A quality chef, he opines, is proud to practice the culinary craft and odd consumer preferences aside, the chef is best suited to make recommendations on what dish in their portfolio is fresh that night, pairs well with your drink of choice, or will simply blow your freaking mind for any number of reasons. This notion has driven me to order dishes I never would have otherwise on a chef’s recommendation, and I’ve never been regretted it.
Last weekend, my friend Jill was visiting Seattle and it had been a long day; a really long day. In need of food therapy we wandered into historic Ballard and found our way into Staple & Fancy Mercantile. Billed with a menu of simple Italian-inspired food and with a line out the door, I was excited to experience Ethan Stowell’s cuisine for the first time. Facing an hour wait, we lingered for a few minutes and some seats at the bar opened up! Pro tip: sit at the bar. I ordered a cocktail, opened the menu, and the note at the top jumped out at me:
And, if you would like to avoid the trouble of ordering altogether, please feel free to hand your menu back to your server and let the kitchen prepare you a family style supper served in four courses for $45 per person. Participation by the entire table is required. We would also like to inform you that you really should do this.Ummm, OK, if you insist, Ethan. After all, you’re the expert. I promptly handed my menu back, Jill did the same, and we were off to the races on one of the best 4-course meals I’ve ever had. Ten minutes later, there was food on the table. For the appetizer course, the staff brought out some bruschetta, marinated olives, and some salted cod spread. All delicious. Then the soft boiled eggs with anchovies and some fried gnocchi appeared. Then, a pork remouloude. And bread. And scallops.

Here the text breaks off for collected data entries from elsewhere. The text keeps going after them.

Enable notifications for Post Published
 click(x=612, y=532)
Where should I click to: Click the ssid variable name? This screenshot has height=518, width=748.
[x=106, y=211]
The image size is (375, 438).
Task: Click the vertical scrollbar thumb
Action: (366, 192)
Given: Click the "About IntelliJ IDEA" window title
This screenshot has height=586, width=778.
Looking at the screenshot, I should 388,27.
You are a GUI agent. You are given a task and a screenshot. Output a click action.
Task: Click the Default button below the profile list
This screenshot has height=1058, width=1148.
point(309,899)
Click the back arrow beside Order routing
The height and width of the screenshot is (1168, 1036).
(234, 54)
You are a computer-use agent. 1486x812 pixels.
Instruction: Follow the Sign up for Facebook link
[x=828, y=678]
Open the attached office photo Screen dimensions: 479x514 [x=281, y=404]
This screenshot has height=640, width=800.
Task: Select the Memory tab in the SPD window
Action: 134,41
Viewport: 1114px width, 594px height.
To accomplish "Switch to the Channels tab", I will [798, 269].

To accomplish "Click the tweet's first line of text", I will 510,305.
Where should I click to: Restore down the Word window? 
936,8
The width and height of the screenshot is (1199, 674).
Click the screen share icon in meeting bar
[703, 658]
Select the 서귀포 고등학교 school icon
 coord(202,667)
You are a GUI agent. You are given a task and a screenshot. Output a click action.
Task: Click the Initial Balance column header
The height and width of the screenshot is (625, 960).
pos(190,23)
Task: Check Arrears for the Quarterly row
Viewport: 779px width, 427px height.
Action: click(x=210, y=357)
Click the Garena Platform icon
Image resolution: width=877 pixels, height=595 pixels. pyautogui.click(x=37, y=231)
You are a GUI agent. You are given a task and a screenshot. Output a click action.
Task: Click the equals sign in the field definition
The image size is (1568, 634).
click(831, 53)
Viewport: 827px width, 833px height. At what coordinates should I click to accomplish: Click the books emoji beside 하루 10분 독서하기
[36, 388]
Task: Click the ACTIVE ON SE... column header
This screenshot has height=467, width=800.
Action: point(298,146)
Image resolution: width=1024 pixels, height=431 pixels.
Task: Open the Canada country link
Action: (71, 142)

Next thing we knew, we were surrounded by eight, yes eight, plates on the table each plate with plenty for the two of us. Surely, Jill commented, this has to be at least three of the four courses. Nope. Three more to come. Next up, a seafood ravioli in a sage brown butter….with a glass of wine. Then came the “main course”, seared ahi tuna, perfectly prepared. Finally, a chocolate pudding mousse dessert, which I paired with a delicious port.
As I waddled back to my condo, I had three observations from my Staple & Fancy experience:
1. The quality of the food coming out of Ethan Stowell’s kitchen is simply fantastic.
2. $45 for that much awesome food? It’s a steal.
3. When the chef offers to surprise you, you’d be a damn fool to not take advantage of the offer.